The beauty of receiving God's mercy is that we do nothing to earn it. We simply receive His amazing gift. We do not have to be perfect before we come to Him; He will embrace us, mess and all. Come to Him now, today, without waiting. There is nothing you need to do-or get right-before you come to Christ.
6. The Pharisees were convinced that God's grace was earned. But Jesus presents a different view of self-righteousness: rather than being necessary for salvation, it is a hindrance to it. How are you self-righteous?
Give your group members time to reflect on this question as you go into a time of prayer and repentance. God longs for us to repent and turn to Him-remember, He's waiting, looking for us to come to Him so He can welcome us home in celebration.
"A certain man had two sons." This is not just the story of the prodigal. Jesus wants us to see two kinds of sinners. First, the openly rebellious, blatant sinner who wants no accountability or authority so he can live a life of hedonism. But there is another sinner-the secretive one. He hides sin, wants to be thought of as moral, religious, spiritual, righteous. He's no less a sinner; he's just better at covering it up.
Secretly the older brother hates the younger. Where was he when the younger brother left and shamed his father? Absent. He never prevents his brother from leaving or protects his father's honor. He has no real relationship with either of them.
The truth of the older brother's heart becomes known when he hears the party. Coming in from the fields, where he's been dutifully and resentfully working, he hears that his brother has returned. And he's angry. He's livid that his father forgives the son who has brought such shame on the family. And this is the point of the story: God receives and reconciles with sinners.
Religious, self-righteous people who are trying to earn their way to heaven are resistant to the only thing that can save them: grace. And that's a sad, sad thing. The older brother's sin is just as real as the prodigal's, but we don't see him return to the father. The religious are very hard to reach because they are so convinced of their own righteousness. Be sure you don't find yourself refusing the forgiveness God offers.
Questions for Your Small Group
1. In what ways was the sin of the older brother similar to that of the younger brother? How are they different?

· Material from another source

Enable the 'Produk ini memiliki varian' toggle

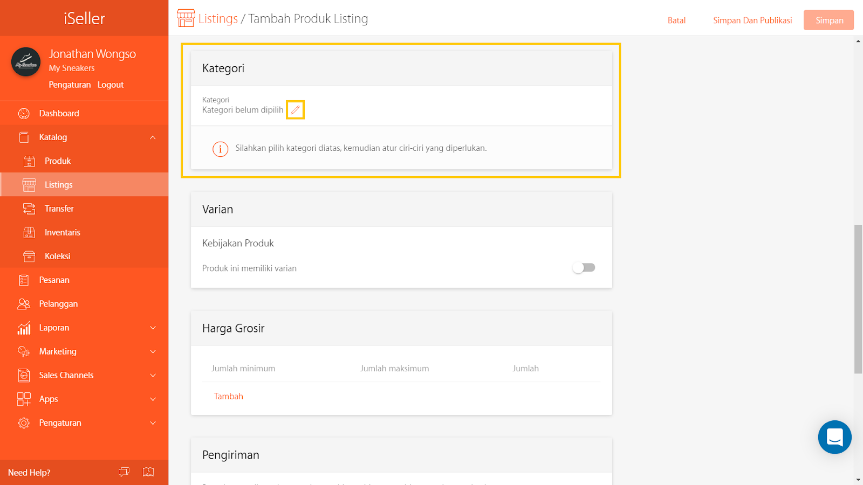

Both brothers were disloyal to their father, choosing self over others. But where the younger brother chose sins that were proactive, broadcast for all the world to see-drunkenness, fornication, and so forth-the older brother chose to bury his sin deep in his heart. He was jealous, bitter, self-righteous, and angry. The older brother believed he had everyone fooled-yet did he?
2. The celebration was a mystery to the older son. He wasn't involved in the planning and didn't know of the party until it was already underway. He could have expected joyful news but instead he was cynical. How do you respond to others' joy? We live in an increasingly solitary world-we communicate with others on our own terms, through instant messages, Internet networking, cell phones, and e-mail. Most of us no longer visit spontaneously with neighbors or write long personal letters expressing our emotions and experiences to loved ones. How does this affect our reactions to the good (and bad) news others share with us? Do you tend to have a "good for them" mentality, or do you share in their joy on a personal level?
3. The older brother's reaction to the celebration of his brother's return says more about his attitude toward his father than his attitude toward his brother. Why?
At some level the older brother probably expected his younger sibling to come crawling home begging for mercy. He believed he'd been a failure in every other way-why would he be a success now that he had the inheritance? But the older brother didn't expect his father to react the way he did. He'd felt sure his dad would demand that his brother go through the proper repentance and be humiliated. Maybe he would be allowed back on the property but never at the level of a son again.